## TRABAJO REQUERIDO
1. Escribe sin ningún cambio el fragmento del texto sobre la represión de las mujeres republicanas que empieza en «Durante la Guerra Civil, la» y acaba en «y sabiéndose perseguidas.».
2. Según el texto sobre la represión de las mujeres republicanas, ¿desde qué fecha el modelo de mujer roja pasó a formar parte de una suerte de «demonización»?

## TEXTO PROPORCIONADO
···

9/2/2012
Loida
Díez Jiménez *
Mujeres rapadas en Oropesa (Toledo) por ser familiares
de republicanos. / sbhac.net
Poco se ha hablado acerca de la represión ejercida
sobre las mujeres republicanas —específicamente sobre ellas— durante la Guerra
Civil y la posguerra. Numerosos trabajos se han centrado en una especie de
«limpieza sistemática» de los rojos durante la contienda y/o los vencidos en los
años posteriores, pero pocos han abordado a fondo las características concretas
de la persecución y humillación que las mujeres rojas sufrieron durante el
franquismo. Y es que la Guerra Civil española, y la posguerra, pueden tener una
lectura de género que, en la actualidad, nos parece de vital importancia. En
efecto, las mujeres republicanas fueron víctimas de una serie de abusos
«institucionalizados» que vale la pena analizar en profundidad.
La imagen de mujer que había comenzado a extenderse
durante la Segunda República permitía un cierto «escape» respecto a la rigidez
previa y, aun más, respecto a lo que vino después. Si bien no habían
cambiado ciertos estereotipos de feminidad, las mujeres durante la Segunda
República sí pudieron encontrarse identificadas con un patrón de conducta que
permitía la actividad, la decisión, la participación activa y necesaria que las
requería —bien como madres, bien como milicianas cuando estalló la guerra— de
una manera profundamente novedosa. Así, desde el 18 de julio de 1936, el modelo
de mujer roja pasó a formar parte de una suerte de «demonización» de lo que
debía ser una mujer. Es decir, el demonio pasó a ser la mujer roja.
Durante la Guerra Civil, la represión de la población
fue convirtiéndose en la nota dominante y constante del avance del ejército
sublevado. Según avanzaban las tropas franquistas y «liberaban» pueblos y
ciudades, se instalaba en estos una particular forma represora que afectaba a
hombres y mujeres —rojos todos, o supuestamente rojos— de diferente manera.
Mientras ellos, los varones republicanos, habían caído en el frente, eran
ejecutados o huían (algunos «se echaban» al monte) ante la llegada inminente de
los militares sublevados, ellas permanecían en los pueblos, a cargo de sus
familias, en la más absoluta miseria y sabiéndose perseguidas.

···

## DATOS MOSTRADOS
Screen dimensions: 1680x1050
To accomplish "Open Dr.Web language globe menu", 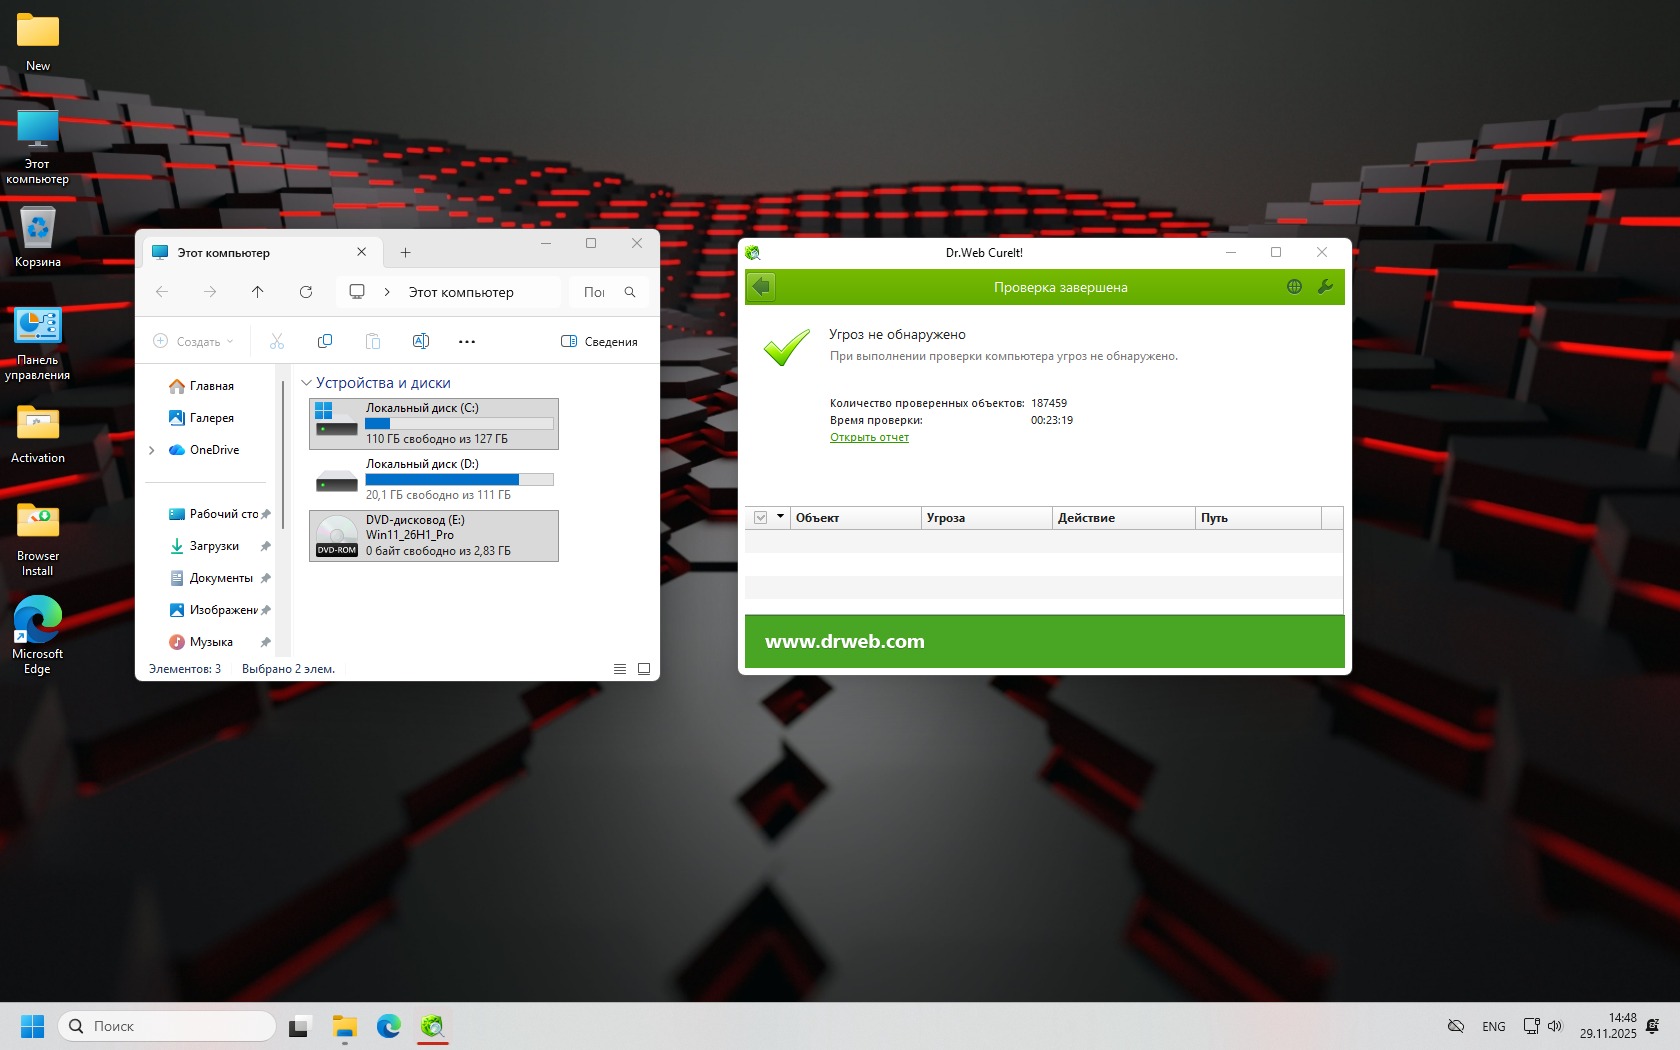I will 1294,287.
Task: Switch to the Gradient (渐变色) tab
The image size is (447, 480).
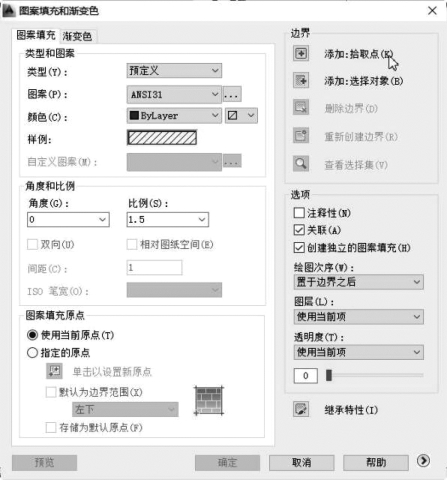Action: click(x=77, y=36)
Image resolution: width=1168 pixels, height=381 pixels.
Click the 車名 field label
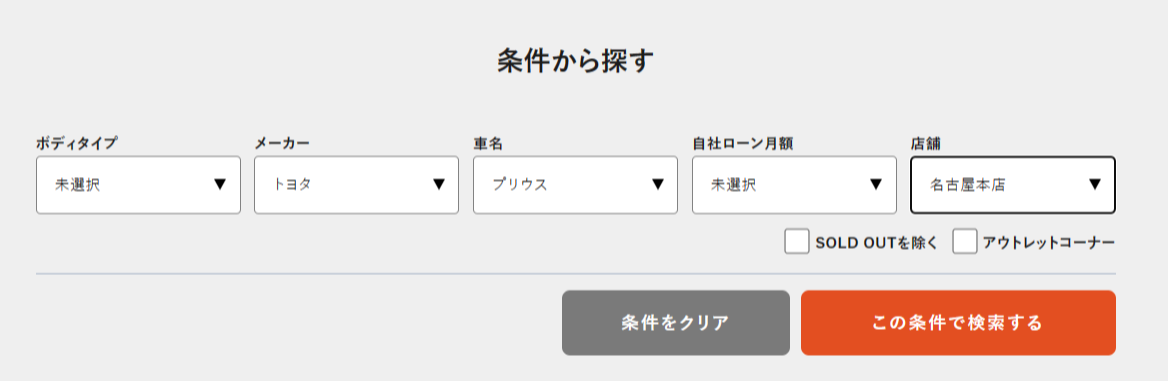pos(488,143)
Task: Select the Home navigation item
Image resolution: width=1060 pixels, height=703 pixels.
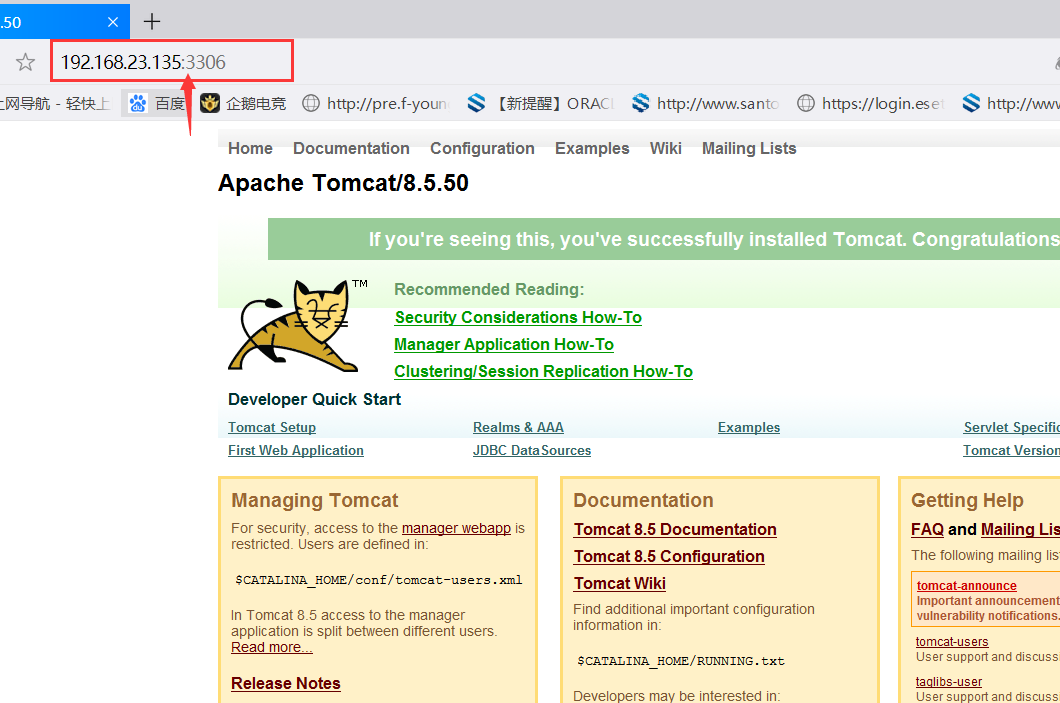Action: coord(250,148)
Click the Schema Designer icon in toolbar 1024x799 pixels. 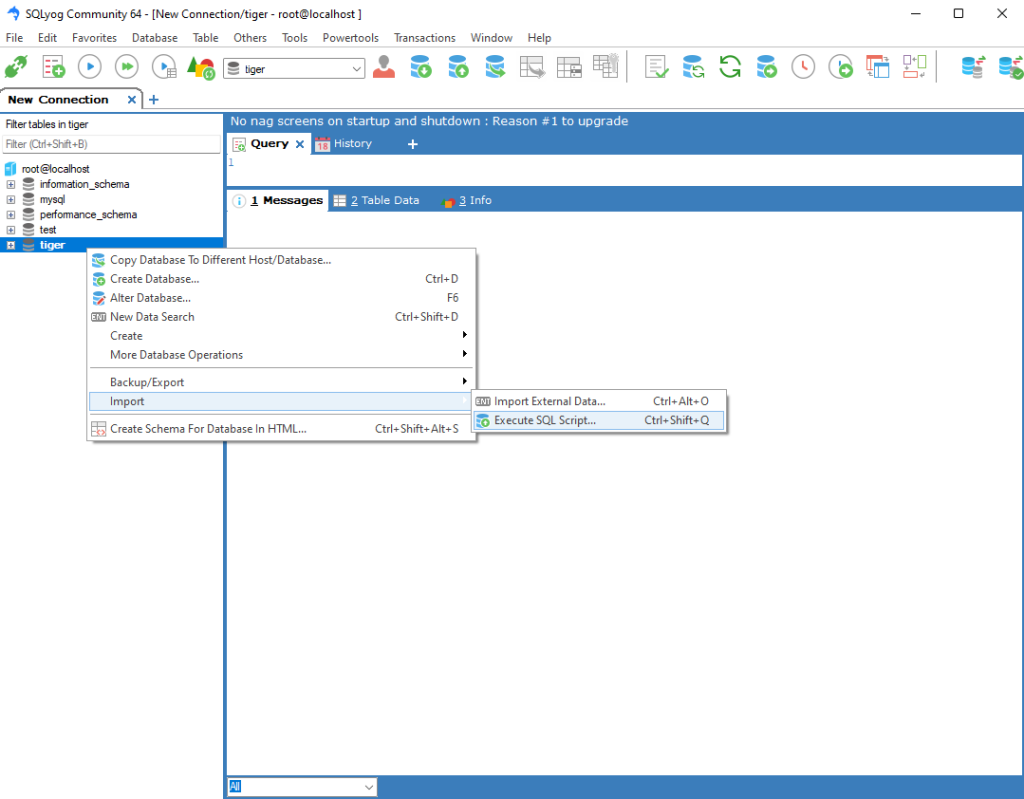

···

## RESULTADOS POR TAREA
1.
Durante la Guerra Civil, la represión de la población
fue convirtiéndose en la nota dominante y constante del avance del ejército
sublevado. Según avanzaban las tropas franquistas y «liberaban» pueblos y
ciudades, se instalaba en estos una particular forma represora que afectaba a
hombres y mujeres —rojos todos, o supuestamente rojos— de diferente manera.
Mientras ellos, los varones republicanos, habían caído en el frente, eran
ejecutados o huían (algunos «se echaban» al monte) ante la llegada inminente de
los militares sublevados, ellas permanecían en los pueblos, a cargo de sus
familias, en la más absoluta miseria y sabiéndose perseguidas.

2. Desde el 18 de julio de 1936.